The Olympian Present: Goodbye and Thank You, Sonny Rollins
His genius could never be contained, only glimpsed in fleeting, incandescent moments
Starting at the timestamp here are nine of the most riveting seconds of musicianship I’ve ever come across:
The sound is flowing out of the horn like magma, right on the edge of control. The breath force is staggering — the notes pelt you with the shock of hailstones. It’s just one of countless bravura moments that follow in this incredible 1980 live performance of “Keep Hold of Yourself,” a Sonny Rollins original from 1972’s Next Album.
For me, these nine seconds sum up how Sonny Rollins was really not apprehensible in anything but such fleeting, incandescent episodes — striving after a kind of Olympian present, pushing and pushing while remaining ever-anchored in song, drawing on the “jukebox of the unconscious” (as his biographer Aidan Levy brilliantly put it) that he kept inside his head. It was a breaking free but it was not “free jazz” nor was it anything else that has a convenient name. It was about riding the wave of the song and, at least in my personal favorite Sonny moments, generating a fearsome momentum that you wished would last forever.

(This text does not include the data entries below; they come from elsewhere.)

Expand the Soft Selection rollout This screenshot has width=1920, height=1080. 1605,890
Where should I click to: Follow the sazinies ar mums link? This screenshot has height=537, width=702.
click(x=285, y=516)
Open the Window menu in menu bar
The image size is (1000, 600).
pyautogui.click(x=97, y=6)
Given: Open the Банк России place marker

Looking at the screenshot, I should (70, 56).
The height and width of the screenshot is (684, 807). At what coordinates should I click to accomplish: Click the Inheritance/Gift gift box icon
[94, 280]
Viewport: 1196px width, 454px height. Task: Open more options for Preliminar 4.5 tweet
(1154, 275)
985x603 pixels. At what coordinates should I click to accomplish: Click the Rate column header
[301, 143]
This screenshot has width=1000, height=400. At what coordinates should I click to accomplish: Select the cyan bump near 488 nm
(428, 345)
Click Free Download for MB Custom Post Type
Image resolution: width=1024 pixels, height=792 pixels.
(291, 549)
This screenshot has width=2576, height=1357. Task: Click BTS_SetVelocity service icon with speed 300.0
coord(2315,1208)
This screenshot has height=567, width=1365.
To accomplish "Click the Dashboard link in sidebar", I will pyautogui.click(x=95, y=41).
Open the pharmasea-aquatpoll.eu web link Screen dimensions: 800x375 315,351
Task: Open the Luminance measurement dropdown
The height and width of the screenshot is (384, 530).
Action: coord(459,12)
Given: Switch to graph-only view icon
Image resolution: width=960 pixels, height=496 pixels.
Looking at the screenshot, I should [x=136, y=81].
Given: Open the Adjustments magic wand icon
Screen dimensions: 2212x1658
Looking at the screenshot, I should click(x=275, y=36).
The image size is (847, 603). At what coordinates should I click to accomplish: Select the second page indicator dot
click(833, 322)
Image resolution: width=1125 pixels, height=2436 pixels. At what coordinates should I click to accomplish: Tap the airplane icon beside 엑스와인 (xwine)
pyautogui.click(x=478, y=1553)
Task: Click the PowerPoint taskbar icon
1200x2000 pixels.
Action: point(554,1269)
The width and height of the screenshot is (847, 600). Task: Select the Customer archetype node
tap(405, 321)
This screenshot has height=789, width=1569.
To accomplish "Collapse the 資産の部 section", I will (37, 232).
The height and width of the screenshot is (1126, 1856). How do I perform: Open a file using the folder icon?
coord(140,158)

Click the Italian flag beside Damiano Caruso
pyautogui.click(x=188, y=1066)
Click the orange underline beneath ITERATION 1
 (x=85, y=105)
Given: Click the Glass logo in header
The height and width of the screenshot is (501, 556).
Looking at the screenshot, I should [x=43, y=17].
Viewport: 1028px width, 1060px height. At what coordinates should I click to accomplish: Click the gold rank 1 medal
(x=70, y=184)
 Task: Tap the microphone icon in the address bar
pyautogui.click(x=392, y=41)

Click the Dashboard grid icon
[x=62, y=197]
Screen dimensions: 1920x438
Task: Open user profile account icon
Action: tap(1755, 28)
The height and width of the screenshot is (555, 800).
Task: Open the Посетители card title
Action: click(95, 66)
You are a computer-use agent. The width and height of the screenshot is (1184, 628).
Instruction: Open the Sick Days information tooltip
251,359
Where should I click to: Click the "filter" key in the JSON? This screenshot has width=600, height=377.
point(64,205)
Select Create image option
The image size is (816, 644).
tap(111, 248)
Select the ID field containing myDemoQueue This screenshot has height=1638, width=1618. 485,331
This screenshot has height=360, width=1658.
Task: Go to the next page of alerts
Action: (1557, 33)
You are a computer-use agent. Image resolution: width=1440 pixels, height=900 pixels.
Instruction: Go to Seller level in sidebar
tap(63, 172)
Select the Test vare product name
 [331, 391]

Sonny Rollins made a ton of records, and many great ones. I’m honored to have put together a survey of his classic albums for the Times, which has just posted following the seismic news of his death at age 95.
But the truth is that it’s when I stopped trying to get my head around him only through the traditional medium of the LP and started paying closer attention to the more transitory evidence that I really became a Sonny superfan. I’m talking about the scattered live footage like the above; the Road Shows series; and Robert Mugge’s mindblowing 1986 documentary Saxophone Colossus, which coincidentally is screening next week at Opus 40, in upstate NY, where some of its most unforgettable passages were shot, with live commentary from Mugge and Levy.
It’s these moments that I’ll keep seeking out as I bask in the glow of what he left, the voluminous evidence of his incredible lifelong quest, all that superhuman striving.
I feel beyond fortunate to have spoken with Rollins on two occasions, once for this Times piece on the fabled Great Day in Harlem photo, and the second time for an obituary for the great Al Foster, who can be seen (and heard!) driving the band with style and indefatigable power in the video above.
During the Great Day interview, in 2024, he spoke candidly and poignantly about being the lone survivor of the cohort in the photo:
“When your friends pass away, you have nobody to relate to anymore. You can’t have jokes or things that you both would be talking about, and all this stuff. So when you’re the last guy left, you have a loneliness, because there’s nobody to call up and say, ‘Oh, man, look what Donald Trump is doing today…’”
There are a lot of great Sonny Rollins interviews out there, especially from his final years. This one, conducted in-person by Hilton Als for Pitchfork in 2016, is a good first stop. I love the final bit:
“The world is over in a minute and we’re here just for a second. We need to use this time to find out something. We’re all on our different journeys. And of course it’s difficult. But it’s the way it’s supposed to be. I believe in karma too. Karma is what we’re supposed to be doing—to unravel our karma. See, whatever I did that was bad in this life or another life, I have to get rid of that. And here I am.”



Excellent, Hank. Your NYTimes list was a perfect reminder that we need not be sad that Mr.Rollins but we have much to celebrate with his music. In the second half of his career, most of his special moments were on stage, where he could work out many of the ideas that he developed in his daily practices. His humility about his accomplishments is a lesson for us all. Keep moving and use your time here wisely!
Yeah...Does any remember or have the "family tree of tenor sax players" (whitney balliet?) w hawkins on one branch and lester on the other handy. Thought of this immediately when I heard the news. So interesting to situate and think about Sonny (and Dexter) in there and think about all that these 2nd gen tenors did.